14% de la population française sous le seuil de pauvreté

En 2011, selon l’indice d’Eurostat repris par la Croix-Rouge, le pourcentage de ménages français sous le seuil de pauvreté (moins de 60% de la richesse médiane dans le pays) s’élevait à 14%. Une hausse de 1,3 point, soit 350 000 habitants de plus, par rapport à 2008.

Malgré la crise, cet indice a baissé dans quelques pays d’Europe occidentale : Portugal (18%), Royaume-Uni (16,2%) et Autriche (5,2%). Mais ils constituent des exceptions. Commentaire de la Croix-Rouge :

« Non seulement de plus en plus de gens tombent dans la pauvreté, mais les pauvres sont de plus en plus pauvres et il semble que l’écart entre les plus riches et les plus pauvres aille croissant. Ce qui signifie que la “distance sociale” requise pour refaire partie de la société s’agrandit. »

40 : part des Chinois dans la « classe moyenne » mondiale

La Chine a, par rapport à sa population, peu de très pauvres et peu de très riches. En revanche, en rangeant la population mondiale par déciles de richesse, on s’aperçoit qu’elle constitue 40% de la classe moyenne supérieure : celle des déciles 6 à 9.


Composition régionale de la distribution de richesse en 2013. Lecture : « Il y a 25 à 30% d’Africains dans les 10% de ménages les plus pauvres du monde. » (Crédit Suisse)

L’inégalité des richesses en Chine est ainsi relativement faible comparativement au reste des puissances émergentes. Sa classe moyenne, moteur de la croissance mondiale se distingue de celle de l’Inde, quasi-inexistante et coincée entre une majorité de la population très pauvre et un nombre non négligeable d’ultra-riches.

« C’est dû à l’absence quasi-totale de fortunes héritées et à une division relativement égale des terres agricoles et de l’habitat privé. Les inégalités sont cependant en forte hausse avec l’enrichissement d’entrepreneurs et d’investisseurs », explique Crédit suisse.

40% : l’augmentation du taux de suicide en Grèce au premier semestre 2011

Selon le ministère grec de la Santé, le taux de suicide en Grèce a grandi de 40% entre janvier et mai 2011 par rapport à la même période en 2010. Les premiers effets des plans d’austérité se faisaient sentir. Le taux de suicide des femmes a plus que doublé.

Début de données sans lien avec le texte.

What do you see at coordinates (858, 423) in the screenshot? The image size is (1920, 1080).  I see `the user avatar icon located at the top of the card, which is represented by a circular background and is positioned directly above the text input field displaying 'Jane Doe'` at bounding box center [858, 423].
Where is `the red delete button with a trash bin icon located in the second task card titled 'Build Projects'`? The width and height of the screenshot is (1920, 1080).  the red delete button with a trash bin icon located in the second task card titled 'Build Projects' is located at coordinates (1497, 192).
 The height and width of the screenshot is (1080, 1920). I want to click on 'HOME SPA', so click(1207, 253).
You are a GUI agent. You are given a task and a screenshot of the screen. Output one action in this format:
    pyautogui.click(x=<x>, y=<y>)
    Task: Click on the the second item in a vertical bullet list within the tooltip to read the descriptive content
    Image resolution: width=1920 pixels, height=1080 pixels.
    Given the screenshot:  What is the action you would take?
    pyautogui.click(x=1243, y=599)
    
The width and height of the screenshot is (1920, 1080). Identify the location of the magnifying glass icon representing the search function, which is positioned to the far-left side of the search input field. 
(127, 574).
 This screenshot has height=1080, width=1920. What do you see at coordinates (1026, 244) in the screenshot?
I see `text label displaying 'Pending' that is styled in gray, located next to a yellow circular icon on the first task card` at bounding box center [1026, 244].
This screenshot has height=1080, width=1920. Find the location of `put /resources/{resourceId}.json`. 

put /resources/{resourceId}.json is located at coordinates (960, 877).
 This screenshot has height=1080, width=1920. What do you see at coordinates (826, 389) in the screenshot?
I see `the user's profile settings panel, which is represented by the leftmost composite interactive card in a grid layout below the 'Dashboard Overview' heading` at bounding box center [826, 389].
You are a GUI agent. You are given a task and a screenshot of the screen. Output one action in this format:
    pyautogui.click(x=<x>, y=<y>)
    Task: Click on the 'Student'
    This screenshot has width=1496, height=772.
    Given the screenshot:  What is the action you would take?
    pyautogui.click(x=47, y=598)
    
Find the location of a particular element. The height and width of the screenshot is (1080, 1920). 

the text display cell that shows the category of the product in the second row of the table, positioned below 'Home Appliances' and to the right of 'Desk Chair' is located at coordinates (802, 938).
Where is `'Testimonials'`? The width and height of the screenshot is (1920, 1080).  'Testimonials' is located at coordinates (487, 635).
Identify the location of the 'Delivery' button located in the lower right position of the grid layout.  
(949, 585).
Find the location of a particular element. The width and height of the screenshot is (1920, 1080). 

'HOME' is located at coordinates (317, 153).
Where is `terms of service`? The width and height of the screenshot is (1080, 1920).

Bien d’autres pays européens ont vu leur taux de suicide augmenter pendant la crise, après un long ralentissement, explique la Croix-Rouge.

« Un signe clair que le nombre de personnes souffrant de dépression et d’autres maladies mentales est en augmentation. »

Dans la plupart des pays européens, l’Etat a coupé dans les dépenses de santé pendant la crise économique, obligeant les associations à remplir de nouvelles missions.

35% de la richesse russe est détenue par 110 personnes

« La Russie a le plus gros niveau d’inégalité financière dans le monde, hormis les petits pays des Caraïbes où résident des milliardaires », souligne Crédit suisse.

Dans le monde entier, il y a un milliardaire pour 170 milliards de dollars de richesse. En Russie, le rapport tombe à un milliardaire pour 11 milliards de richesse. Les 110 milliardaires russes selon Forbes – ils étaient huit en 2000 – accumulent 35% de la richesse du pays.